- [What you have to do]
Give the records again in full, exactly as they appear.

- [Records supplied]
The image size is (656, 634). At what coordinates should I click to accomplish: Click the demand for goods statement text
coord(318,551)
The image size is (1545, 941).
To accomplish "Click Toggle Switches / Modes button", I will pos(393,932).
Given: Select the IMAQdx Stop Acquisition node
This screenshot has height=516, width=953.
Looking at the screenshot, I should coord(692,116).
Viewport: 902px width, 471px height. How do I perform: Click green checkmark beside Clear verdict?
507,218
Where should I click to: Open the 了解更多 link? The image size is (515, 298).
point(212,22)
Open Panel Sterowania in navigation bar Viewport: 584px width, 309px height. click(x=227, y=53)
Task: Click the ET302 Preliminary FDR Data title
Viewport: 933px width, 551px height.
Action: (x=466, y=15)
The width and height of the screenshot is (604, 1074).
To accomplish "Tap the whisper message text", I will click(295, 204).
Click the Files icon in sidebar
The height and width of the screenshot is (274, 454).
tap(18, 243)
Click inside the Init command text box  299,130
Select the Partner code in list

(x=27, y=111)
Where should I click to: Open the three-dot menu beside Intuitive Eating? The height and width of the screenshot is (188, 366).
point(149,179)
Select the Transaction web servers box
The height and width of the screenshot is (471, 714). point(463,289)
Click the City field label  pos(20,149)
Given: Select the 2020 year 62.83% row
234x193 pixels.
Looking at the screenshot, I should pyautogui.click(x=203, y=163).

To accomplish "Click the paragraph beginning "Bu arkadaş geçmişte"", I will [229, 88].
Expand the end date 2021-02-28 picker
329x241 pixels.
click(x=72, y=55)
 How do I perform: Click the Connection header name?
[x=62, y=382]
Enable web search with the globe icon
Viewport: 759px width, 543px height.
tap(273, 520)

- [Task output]
The image size is (656, 634). At what coordinates should I click to accomplish: Click the demand for goods statement text
coord(318,551)
The image size is (1545, 941).
To accomplish "Click Toggle Switches / Modes button", I will pos(393,932).
Given: Select the IMAQdx Stop Acquisition node
This screenshot has height=516, width=953.
Looking at the screenshot, I should coord(692,116).
Viewport: 902px width, 471px height. How do I perform: Click green checkmark beside Clear verdict?
507,218
Where should I click to: Open the 了解更多 link? The image size is (515, 298).
point(212,22)
Open Panel Sterowania in navigation bar Viewport: 584px width, 309px height. click(x=227, y=53)
Task: Click the ET302 Preliminary FDR Data title
Viewport: 933px width, 551px height.
Action: (x=466, y=15)
The width and height of the screenshot is (604, 1074).
To accomplish "Tap the whisper message text", I will click(295, 204).
Click the Files icon in sidebar
The height and width of the screenshot is (274, 454).
tap(18, 243)
Click inside the Init command text box  299,130
Select the Partner code in list

(x=27, y=111)
Where should I click to: Open the three-dot menu beside Intuitive Eating? The height and width of the screenshot is (188, 366).
point(149,179)
Select the Transaction web servers box
The height and width of the screenshot is (471, 714). point(463,289)
Click the City field label  pos(20,149)
Given: Select the 2020 year 62.83% row
234x193 pixels.
Looking at the screenshot, I should pyautogui.click(x=203, y=163).

To accomplish "Click the paragraph beginning "Bu arkadaş geçmişte"", I will [229, 88].
Expand the end date 2021-02-28 picker
329x241 pixels.
click(x=72, y=55)
 How do I perform: Click the Connection header name?
[x=62, y=382]
Enable web search with the globe icon
Viewport: 759px width, 543px height.
tap(273, 520)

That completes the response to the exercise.